**Material for the task**.

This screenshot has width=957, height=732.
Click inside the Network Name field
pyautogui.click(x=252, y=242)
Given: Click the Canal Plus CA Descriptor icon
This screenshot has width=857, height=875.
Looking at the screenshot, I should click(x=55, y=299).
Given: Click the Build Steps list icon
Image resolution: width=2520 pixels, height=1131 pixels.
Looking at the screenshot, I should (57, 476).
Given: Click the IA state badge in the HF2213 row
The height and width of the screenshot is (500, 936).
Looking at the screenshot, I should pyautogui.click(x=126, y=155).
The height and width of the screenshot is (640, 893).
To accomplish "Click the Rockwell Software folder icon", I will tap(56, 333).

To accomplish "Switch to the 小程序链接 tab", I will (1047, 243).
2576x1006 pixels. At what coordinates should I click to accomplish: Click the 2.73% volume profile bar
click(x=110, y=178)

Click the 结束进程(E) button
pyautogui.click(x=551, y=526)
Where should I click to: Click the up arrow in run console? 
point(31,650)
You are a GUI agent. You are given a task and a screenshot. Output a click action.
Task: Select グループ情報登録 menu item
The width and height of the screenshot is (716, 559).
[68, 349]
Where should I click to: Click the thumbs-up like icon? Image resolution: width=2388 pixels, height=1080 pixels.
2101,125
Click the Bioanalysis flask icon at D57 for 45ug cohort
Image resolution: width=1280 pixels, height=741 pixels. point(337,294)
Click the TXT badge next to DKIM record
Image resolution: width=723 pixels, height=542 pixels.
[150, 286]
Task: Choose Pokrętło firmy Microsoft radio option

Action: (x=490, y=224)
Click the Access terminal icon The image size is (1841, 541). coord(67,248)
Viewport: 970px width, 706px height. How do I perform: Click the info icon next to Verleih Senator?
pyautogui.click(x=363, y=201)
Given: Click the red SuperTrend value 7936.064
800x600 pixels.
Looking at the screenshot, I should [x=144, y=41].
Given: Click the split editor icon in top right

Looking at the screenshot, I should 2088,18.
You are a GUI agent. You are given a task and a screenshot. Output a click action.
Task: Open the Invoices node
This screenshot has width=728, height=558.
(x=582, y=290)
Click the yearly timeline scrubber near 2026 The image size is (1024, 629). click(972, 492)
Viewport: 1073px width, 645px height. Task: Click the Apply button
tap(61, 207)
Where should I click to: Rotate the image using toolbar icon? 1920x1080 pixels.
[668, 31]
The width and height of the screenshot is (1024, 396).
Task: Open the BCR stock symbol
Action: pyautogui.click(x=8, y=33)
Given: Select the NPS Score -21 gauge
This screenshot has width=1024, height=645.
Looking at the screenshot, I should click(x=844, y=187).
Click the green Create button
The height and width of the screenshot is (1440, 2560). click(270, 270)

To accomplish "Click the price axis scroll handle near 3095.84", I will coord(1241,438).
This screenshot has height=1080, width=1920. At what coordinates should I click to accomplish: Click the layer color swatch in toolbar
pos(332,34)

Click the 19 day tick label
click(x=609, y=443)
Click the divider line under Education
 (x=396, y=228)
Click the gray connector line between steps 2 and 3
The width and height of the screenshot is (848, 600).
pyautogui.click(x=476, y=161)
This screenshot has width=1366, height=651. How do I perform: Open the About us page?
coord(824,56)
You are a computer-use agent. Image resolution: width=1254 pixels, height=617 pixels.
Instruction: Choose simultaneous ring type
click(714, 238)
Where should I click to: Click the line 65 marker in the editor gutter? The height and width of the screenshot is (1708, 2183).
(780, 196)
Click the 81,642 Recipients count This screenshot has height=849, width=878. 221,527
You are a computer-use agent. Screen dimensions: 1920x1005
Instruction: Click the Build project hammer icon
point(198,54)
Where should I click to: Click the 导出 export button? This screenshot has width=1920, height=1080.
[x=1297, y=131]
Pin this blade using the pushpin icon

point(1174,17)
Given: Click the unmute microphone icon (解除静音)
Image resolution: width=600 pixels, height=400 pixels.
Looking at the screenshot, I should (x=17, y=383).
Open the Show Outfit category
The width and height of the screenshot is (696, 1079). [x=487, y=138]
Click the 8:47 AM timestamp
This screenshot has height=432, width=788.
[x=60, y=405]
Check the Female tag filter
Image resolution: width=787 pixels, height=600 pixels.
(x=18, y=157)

**Problem to work on**.
How many lines of the items above contain the string "computer", with case counting? Give only the number.

**Answer**.
2